Work instruction
Word for word, reproduce the data that follows.

Source material
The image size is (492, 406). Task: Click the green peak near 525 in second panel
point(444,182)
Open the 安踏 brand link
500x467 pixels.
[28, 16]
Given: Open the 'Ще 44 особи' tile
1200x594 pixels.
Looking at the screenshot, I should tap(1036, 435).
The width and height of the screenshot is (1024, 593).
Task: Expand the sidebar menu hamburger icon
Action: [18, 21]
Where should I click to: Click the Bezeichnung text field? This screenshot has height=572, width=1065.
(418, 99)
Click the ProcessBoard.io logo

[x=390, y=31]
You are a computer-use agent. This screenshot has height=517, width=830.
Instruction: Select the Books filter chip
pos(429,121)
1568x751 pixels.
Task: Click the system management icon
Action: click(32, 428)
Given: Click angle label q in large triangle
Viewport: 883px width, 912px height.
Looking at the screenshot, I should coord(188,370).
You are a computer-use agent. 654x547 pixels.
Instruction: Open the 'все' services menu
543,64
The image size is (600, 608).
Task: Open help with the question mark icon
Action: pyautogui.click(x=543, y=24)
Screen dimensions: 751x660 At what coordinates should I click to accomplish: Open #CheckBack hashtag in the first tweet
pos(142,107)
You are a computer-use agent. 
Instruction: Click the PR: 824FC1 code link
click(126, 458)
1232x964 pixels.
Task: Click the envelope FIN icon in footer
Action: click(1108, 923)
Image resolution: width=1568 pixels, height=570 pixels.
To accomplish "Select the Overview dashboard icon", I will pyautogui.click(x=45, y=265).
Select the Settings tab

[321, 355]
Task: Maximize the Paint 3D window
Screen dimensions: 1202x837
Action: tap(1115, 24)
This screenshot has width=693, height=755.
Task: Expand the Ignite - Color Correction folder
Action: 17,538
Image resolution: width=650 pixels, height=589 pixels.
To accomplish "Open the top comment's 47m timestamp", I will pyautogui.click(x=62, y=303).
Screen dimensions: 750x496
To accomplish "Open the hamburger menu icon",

Written response
The image size is (492, 406). Task: Click the green peak near 525 in second panel
point(444,182)
Open the 安踏 brand link
500x467 pixels.
[28, 16]
Given: Open the 'Ще 44 особи' tile
1200x594 pixels.
Looking at the screenshot, I should tap(1036, 435).
The width and height of the screenshot is (1024, 593).
Task: Expand the sidebar menu hamburger icon
Action: [18, 21]
Where should I click to: Click the Bezeichnung text field? This screenshot has height=572, width=1065.
(418, 99)
Click the ProcessBoard.io logo

[x=390, y=31]
You are a computer-use agent. This screenshot has height=517, width=830.
Instruction: Select the Books filter chip
pos(429,121)
1568x751 pixels.
Task: Click the system management icon
Action: click(32, 428)
Given: Click angle label q in large triangle
Viewport: 883px width, 912px height.
Looking at the screenshot, I should coord(188,370).
You are a computer-use agent. 654x547 pixels.
Instruction: Open the 'все' services menu
543,64
The image size is (600, 608).
Task: Open help with the question mark icon
Action: pyautogui.click(x=543, y=24)
Screen dimensions: 751x660 At what coordinates should I click to accomplish: Open #CheckBack hashtag in the first tweet
pos(142,107)
You are a computer-use agent. 
Instruction: Click the PR: 824FC1 code link
click(126, 458)
1232x964 pixels.
Task: Click the envelope FIN icon in footer
Action: click(1108, 923)
Image resolution: width=1568 pixels, height=570 pixels.
To accomplish "Select the Overview dashboard icon", I will pyautogui.click(x=45, y=265).
Select the Settings tab

[321, 355]
Task: Maximize the Paint 3D window
Screen dimensions: 1202x837
Action: tap(1115, 24)
This screenshot has width=693, height=755.
Task: Expand the Ignite - Color Correction folder
Action: 17,538
Image resolution: width=650 pixels, height=589 pixels.
To accomplish "Open the top comment's 47m timestamp", I will pyautogui.click(x=62, y=303).
Screen dimensions: 750x496
To accomplish "Open the hamburger menu icon",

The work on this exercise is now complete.